======== DATA EXTRACTS ========

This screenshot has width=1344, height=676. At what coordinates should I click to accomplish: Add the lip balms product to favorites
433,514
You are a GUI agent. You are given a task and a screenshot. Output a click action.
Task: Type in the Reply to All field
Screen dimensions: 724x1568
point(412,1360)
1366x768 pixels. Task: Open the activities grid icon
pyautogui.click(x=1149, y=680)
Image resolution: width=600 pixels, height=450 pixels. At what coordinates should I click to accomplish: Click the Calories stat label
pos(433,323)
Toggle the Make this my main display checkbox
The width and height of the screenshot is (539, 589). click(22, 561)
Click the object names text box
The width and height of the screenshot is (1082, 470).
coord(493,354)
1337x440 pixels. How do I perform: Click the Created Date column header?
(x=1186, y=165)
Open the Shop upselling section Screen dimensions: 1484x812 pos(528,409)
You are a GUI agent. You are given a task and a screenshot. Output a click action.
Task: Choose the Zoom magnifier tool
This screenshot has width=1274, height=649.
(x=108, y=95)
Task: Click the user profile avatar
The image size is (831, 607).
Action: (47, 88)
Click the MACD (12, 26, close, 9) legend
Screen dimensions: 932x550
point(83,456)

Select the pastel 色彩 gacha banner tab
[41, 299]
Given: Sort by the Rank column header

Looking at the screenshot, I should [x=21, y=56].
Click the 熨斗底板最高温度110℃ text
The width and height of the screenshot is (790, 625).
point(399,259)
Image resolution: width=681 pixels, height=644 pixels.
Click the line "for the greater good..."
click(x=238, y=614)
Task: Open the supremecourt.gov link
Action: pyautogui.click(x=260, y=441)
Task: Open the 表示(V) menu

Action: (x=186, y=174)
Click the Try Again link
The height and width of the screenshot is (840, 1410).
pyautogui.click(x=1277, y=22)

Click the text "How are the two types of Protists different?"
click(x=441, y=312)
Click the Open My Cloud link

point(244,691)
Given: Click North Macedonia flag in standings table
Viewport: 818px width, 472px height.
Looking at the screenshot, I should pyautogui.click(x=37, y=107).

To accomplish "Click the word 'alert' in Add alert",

========

WHAT TO WORK ON — The answer must be the lines from the one containing "Click the 熨斗底板最高温度110℃ text" through the last line of the records, copied exactly, with nothing else.

RESULT OF THIS EXERCISE —
Click the 熨斗底板最高温度110℃ text
The width and height of the screenshot is (790, 625).
point(399,259)
Image resolution: width=681 pixels, height=644 pixels.
Click the line "for the greater good..."
click(x=238, y=614)
Task: Open the supremecourt.gov link
Action: pyautogui.click(x=260, y=441)
Task: Open the 表示(V) menu

Action: (x=186, y=174)
Click the Try Again link
The height and width of the screenshot is (840, 1410).
pyautogui.click(x=1277, y=22)

Click the text "How are the two types of Protists different?"
click(x=441, y=312)
Click the Open My Cloud link

point(244,691)
Given: Click North Macedonia flag in standings table
Viewport: 818px width, 472px height.
Looking at the screenshot, I should pyautogui.click(x=37, y=107).

To accomplish "Click the word 'alert' in Add alert",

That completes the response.